Do kradzieży doszło pod koniec października. Do Komisariatu Policji Poznań Nowe Miasto zgłosiła się kobieta, która oświadczyła, że ktoś włamał się do jej pokoju i ukradł sejf, w którym miała schowaną biżuterię wartą ponad 100 tysięcy złotych.
Jeszcze tego samego dnia policjanci zatrzymali głównego podejrzanego, a dzień później jego dwóch pomocników.
Jak ustalono, jeden z mężczyzn wyniósł sejf z pokoju w torbie sportowej, a następnie przekazał go swoim kolegom, którzy siedzieli w samochodzie.
Sejf otworzyli w warsztacie samochodowym, a główny inicjator całego zdarzenia oddał kolegom po jednym elemencie z biżuterii.
Podejrzani zatopili sejf w jednym z akwenów wodnych w Poznaniu, a część skradzionej biżuterii zakopali w lesie. Dodatkowo, jeden z mężczyzn sprzedał część łupu w okolicznych lombardach.
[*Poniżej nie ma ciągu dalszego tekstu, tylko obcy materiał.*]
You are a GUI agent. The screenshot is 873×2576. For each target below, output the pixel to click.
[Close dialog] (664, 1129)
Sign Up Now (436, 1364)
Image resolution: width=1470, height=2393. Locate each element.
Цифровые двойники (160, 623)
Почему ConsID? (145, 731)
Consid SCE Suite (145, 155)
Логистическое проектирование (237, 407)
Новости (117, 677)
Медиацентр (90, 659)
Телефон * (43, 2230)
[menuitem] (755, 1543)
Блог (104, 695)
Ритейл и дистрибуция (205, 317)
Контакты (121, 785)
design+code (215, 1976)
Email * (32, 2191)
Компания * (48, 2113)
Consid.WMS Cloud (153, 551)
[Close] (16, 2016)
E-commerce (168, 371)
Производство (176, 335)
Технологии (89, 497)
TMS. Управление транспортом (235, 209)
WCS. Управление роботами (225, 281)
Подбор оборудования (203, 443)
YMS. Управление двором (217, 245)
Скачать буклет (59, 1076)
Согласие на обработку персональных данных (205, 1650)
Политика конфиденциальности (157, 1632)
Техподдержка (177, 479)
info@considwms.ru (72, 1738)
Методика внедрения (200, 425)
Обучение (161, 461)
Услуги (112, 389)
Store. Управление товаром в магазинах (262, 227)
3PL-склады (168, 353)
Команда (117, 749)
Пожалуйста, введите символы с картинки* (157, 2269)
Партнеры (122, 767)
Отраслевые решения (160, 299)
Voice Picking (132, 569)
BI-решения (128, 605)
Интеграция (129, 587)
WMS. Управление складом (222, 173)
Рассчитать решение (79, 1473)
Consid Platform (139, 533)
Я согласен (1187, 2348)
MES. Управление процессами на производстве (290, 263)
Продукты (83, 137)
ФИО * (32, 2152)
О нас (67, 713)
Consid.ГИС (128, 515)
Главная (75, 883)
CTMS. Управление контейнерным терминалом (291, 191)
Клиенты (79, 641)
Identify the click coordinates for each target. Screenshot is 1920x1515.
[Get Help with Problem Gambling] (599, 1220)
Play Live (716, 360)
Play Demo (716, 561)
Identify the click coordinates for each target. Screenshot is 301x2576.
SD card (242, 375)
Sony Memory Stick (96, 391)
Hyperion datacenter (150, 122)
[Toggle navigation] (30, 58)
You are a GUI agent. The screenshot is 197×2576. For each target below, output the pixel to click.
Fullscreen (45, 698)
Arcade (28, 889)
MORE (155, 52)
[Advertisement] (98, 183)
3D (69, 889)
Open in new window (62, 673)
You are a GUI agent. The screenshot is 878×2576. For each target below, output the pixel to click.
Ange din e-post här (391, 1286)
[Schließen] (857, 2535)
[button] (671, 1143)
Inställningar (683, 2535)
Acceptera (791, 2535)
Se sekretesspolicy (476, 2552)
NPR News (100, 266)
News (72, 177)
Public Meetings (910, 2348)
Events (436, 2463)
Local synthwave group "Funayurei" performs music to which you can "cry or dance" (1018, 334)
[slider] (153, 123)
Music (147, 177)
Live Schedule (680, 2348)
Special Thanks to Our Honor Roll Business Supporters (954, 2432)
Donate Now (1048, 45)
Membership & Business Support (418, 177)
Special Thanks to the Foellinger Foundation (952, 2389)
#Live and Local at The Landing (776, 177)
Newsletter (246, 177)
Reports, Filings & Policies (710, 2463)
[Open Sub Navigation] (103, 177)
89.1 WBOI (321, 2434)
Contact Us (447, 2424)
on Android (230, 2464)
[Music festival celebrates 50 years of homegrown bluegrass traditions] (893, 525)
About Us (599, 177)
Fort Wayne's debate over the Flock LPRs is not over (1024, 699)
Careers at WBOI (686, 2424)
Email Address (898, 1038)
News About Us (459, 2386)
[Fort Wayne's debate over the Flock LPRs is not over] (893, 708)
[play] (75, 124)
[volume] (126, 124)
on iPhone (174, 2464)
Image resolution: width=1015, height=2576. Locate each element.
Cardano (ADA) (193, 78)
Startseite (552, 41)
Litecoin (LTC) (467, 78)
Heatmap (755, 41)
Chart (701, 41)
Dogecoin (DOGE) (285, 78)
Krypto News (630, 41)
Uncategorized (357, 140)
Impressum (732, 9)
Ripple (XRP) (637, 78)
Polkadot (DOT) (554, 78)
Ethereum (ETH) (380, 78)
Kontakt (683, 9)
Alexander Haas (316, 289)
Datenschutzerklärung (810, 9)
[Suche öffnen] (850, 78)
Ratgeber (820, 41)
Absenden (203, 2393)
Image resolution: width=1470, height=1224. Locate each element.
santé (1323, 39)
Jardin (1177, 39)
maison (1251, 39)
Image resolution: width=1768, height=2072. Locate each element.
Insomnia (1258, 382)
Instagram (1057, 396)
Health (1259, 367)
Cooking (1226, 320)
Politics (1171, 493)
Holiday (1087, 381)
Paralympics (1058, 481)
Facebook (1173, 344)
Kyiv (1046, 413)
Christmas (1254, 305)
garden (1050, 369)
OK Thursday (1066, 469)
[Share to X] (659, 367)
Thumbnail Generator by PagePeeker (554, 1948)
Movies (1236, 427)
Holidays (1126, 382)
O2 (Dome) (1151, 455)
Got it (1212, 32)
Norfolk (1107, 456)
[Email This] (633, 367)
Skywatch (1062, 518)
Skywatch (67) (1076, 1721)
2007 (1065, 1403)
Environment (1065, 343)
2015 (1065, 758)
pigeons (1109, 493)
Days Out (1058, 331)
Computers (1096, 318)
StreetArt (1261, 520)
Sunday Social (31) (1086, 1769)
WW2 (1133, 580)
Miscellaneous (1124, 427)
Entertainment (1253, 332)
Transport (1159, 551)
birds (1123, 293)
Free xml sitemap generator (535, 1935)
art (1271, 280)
Policjantom udało się ustalić, gdzie zakopano i sprzedano biżuterię. Już kilka dni po zdarzeniu, funkcjonariusze zwrócili niemal całość własności.
Mężczyzna, który dokonał kradzieży z włamaniem może trafić do więzienia nawet na 10 lat. Jego pomocnicy odpowiedzą za utrudnianie postępowania, za co grozi kara do 5 lat pozbawienia wolności.